Die Fördermittellandschaft für Innovationsprojekte ist vielschichtig: Instrumente lassen sich auf EU-, Bundes- und Länderebene finden – mit sehr unterschiedlichen Ausrichtungen und Rahmenbedingungen. Hier eine kleine Auswahl der Fördermöglichkeiten:
- Horizon Europe eignet sich vor allem für internationale Forschungskooperationen und Großprojekte mit hohem Innovationsgrad, ist aber mit einem komplexen, wettbewerbsintensiven Verfahren und niedrigen Erfolgsquoten verbunden.
- IPCEI Künstliche Intelligenz fördert hochinnovative, anwendungsnahe KI-Vorhaben mit hohen Fördersummen, ist jedoch ausschließlich für Kooperationsvorhaben vorgesehen und ebenfalls stark kompetitiv.
- KMU-innovativ richtet sich gezielt an kleine und mittlere Unternehmen mit anspruchsvollen FuE-Projekten, bei ebenfalls hoher Ablehnungsquote.
- Distr@l als ein Beispiel für ein Länderprogramm ist themenoffen im Digitalisierungsbereich, aber regional auf Hessen begrenzt.
Eine Sonderstellung nimmt die Forschungszulage ein: Sie steht allen steuerpflichtigen Unternehmen in Deutschland offen, ist nicht themengebunden, unterliegt keinem Wettbewerbsverfahren und lässt sich bis zu vier Jahre rückwirkend beantragen – mit einer maximalen Förderhöhe, die zuletzt auf 3 Millionen Euro pro Jahr angehoben wurde. Im Vergleich zu EU- und Bundesprogrammen bietet sie damit deutlich höhere Planungssicherheit und einen moderateren administrativen Aufwand.

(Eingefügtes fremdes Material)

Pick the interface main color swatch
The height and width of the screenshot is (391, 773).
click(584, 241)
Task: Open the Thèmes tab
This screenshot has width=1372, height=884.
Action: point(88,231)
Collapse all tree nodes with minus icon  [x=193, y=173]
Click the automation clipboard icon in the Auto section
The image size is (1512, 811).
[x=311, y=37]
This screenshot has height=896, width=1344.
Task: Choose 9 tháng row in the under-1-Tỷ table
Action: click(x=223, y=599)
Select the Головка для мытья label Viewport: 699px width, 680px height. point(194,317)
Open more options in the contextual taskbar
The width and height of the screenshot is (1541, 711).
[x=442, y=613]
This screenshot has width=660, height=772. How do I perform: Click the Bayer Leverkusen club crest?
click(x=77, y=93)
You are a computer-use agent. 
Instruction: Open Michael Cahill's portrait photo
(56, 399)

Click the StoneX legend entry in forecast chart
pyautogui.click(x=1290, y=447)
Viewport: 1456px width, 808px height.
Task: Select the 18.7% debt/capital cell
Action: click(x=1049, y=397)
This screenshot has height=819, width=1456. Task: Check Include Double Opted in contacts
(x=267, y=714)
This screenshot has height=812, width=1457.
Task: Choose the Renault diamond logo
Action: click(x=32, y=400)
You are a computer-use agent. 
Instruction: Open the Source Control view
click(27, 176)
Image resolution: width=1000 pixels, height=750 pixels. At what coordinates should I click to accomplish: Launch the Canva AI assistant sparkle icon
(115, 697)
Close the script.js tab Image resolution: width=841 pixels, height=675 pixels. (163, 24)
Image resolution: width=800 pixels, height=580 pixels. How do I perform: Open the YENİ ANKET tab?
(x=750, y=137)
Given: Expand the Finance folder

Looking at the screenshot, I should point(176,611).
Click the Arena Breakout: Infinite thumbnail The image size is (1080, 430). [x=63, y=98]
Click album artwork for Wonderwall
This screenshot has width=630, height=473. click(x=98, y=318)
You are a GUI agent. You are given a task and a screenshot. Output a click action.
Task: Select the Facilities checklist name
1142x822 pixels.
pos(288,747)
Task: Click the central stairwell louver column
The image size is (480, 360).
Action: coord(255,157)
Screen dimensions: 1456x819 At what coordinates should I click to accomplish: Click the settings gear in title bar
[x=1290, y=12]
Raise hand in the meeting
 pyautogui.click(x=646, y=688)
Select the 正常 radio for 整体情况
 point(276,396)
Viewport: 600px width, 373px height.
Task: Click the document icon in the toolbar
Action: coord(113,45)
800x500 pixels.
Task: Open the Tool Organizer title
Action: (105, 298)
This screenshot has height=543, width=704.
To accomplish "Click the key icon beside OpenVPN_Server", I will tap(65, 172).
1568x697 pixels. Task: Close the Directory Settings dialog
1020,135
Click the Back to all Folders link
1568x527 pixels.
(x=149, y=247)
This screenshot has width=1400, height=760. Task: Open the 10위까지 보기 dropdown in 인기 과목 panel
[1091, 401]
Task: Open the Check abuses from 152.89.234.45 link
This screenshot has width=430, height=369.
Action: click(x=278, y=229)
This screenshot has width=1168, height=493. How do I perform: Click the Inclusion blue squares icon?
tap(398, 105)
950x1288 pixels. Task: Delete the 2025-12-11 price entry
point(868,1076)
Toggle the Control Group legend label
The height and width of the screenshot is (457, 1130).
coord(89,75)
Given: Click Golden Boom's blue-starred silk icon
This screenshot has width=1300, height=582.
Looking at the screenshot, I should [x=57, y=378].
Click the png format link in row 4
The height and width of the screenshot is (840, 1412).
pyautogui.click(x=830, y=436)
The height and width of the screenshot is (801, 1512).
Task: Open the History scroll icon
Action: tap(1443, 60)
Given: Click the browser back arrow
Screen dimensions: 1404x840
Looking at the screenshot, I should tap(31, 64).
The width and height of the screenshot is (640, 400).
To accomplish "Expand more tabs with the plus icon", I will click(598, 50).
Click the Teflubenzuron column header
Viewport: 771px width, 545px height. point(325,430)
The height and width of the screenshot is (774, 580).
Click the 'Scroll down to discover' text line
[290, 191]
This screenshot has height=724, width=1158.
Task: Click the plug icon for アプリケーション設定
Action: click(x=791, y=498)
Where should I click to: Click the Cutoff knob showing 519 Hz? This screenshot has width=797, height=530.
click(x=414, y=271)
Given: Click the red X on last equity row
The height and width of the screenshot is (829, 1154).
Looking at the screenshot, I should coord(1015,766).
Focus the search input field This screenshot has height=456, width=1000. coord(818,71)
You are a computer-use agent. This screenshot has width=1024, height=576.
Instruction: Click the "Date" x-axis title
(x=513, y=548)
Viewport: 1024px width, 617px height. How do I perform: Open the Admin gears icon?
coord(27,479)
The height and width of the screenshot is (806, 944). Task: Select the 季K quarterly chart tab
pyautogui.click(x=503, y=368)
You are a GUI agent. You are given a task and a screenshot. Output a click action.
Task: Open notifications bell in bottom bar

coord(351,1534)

Einen systematischen Fördermittelvergleich haben die Experten von Busuttil & Company in einem Whitepaper zusammengefasst.
Tipp: Fördermittel von Anfang an in KI-Projekten mitdenken
Aufgrund der vielfältigen Möglichkeiten zur Innovationsförderung lohnt es sich, Fördermittel in KI-Projekten von Beginn an mitzudenken und entsprechend früh auch auf eine Dokumentationsstruktur zu achten, um die Förderfähigkeit auch rückwirkend zu gewährleisten.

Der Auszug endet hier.